Soggetti Responsabili: Datore di lavoro e preposto

Infortuni, mancati infortuni e near miss
In caso di incidenti, infortuni e segnalazione di comportamenti pericolosi legati al rischio è prevista un’analisi delle possibili cause e successiva gestione con azioni correttive e preventive, volte a migliorare la salute e la sicurezza e prevenire il ripetersi di tal eventi.
Qualunque lavoratore o preposto che viene a conoscenza o è presente al verificarsi di un infortunio/incidente, o rileva un comportamento pericoloso per la salute e sicurezza dei lavoratori o di altri soggetti (esterni – clienti), lo comunica immediatamente al Datore di Lavoro ed al Servizio di Prevenzione e Protezione aziendale che provvede direttamente o attraverso il supporto di un preposto, a registrare tutte le informazioni relative all’evento occorso mediante il Mod. Gest.
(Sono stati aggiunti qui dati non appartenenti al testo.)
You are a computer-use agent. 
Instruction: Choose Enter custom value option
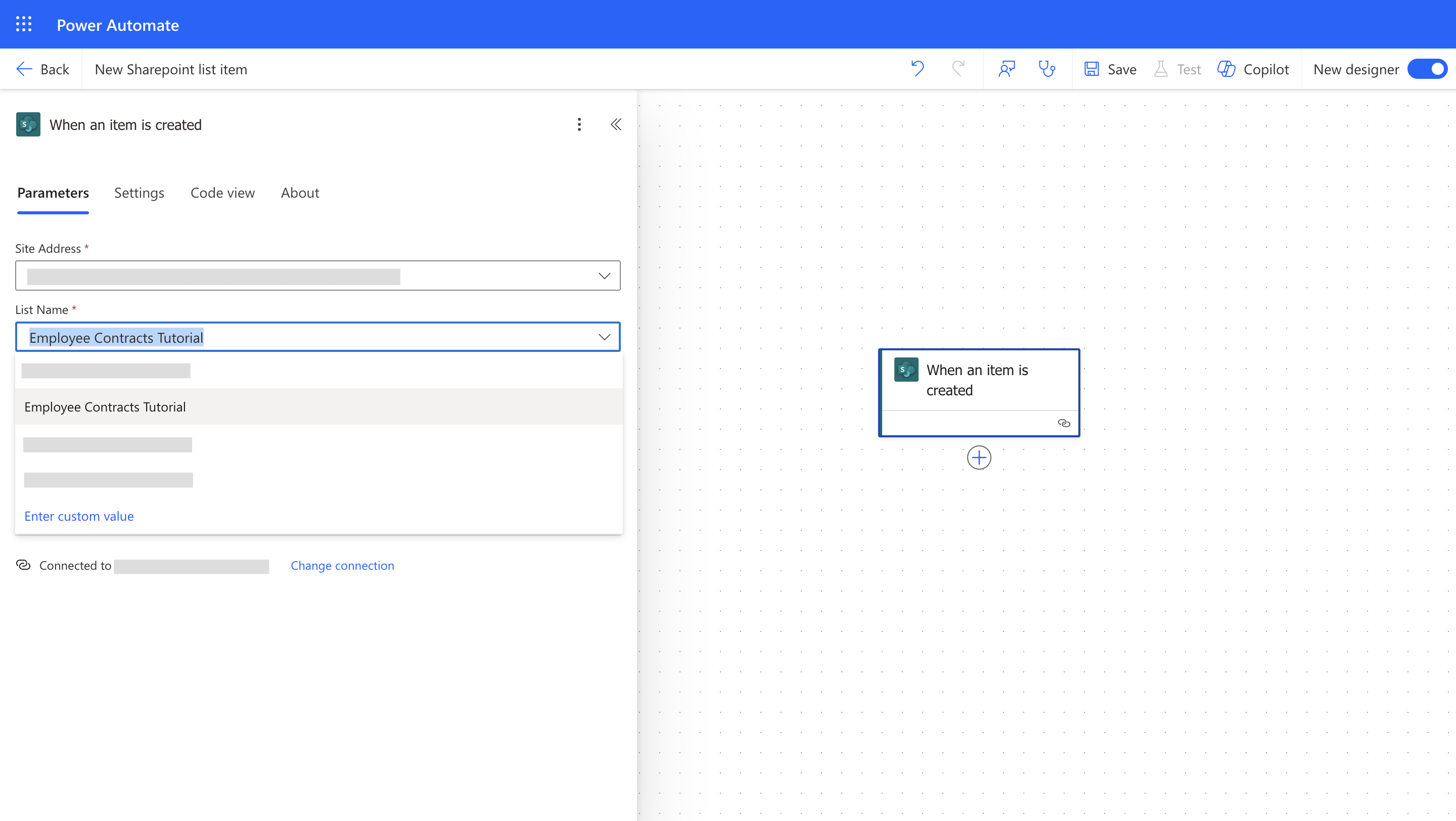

Infortuni – Incidenti.
Effettuato l’accertamento dell’evento, il SPP provvede (con l’eventuale supporto di RLS, Responsabili, preposti, figure tecniche aziendali o esterne) ad analizzare quanto accaduto e a stabilire le azioni correttive da attuare per evitare o ridurre la probabilità che si riproponga l’evento incidentale o l’infortunio e che il comportamento pericoloso possa riproporsi e trasformarsi in uno dei precedenti.
Nel caso che le azioni correttive individuate richiedano del tempo per la loro messa in opera il Datore di Lavoro, con il supporto del Servizio di Prevenzione e Protezione, stabilisce delle misure organizzative di immediata attuazione volte a contenere il possibile riproporsi dell’evento sino all’attuazione delle azioni di eliminazione del pericolo.
Le azioni correttive stabilite/attuate vengono riportate anche nel programma di miglioramento così da verificare l’eventuale necessità di applicare i medesimi correttivi ad altre unità, prevenendo il riproporsi degli eventi incidentali/infortunistici o simili. Il programma degli interventi di miglioramento viene verificato in occasione della riunione periodica ed in riunioni tecniche che coinvolgono anche gli attori dei processi di intervento stabiliti.
Soggetti Responsabili: Datore di lavoro.

TABELLAJPG-1

Soggetti Responsabili: Datore di lavoro

Tempo di esposizione
Per la riduzione del tempo di esposizione al rischio è prevista una idonea programmazione di orari di lavoro con appropriati periodi di riposo e/o rotazione del personale esposto.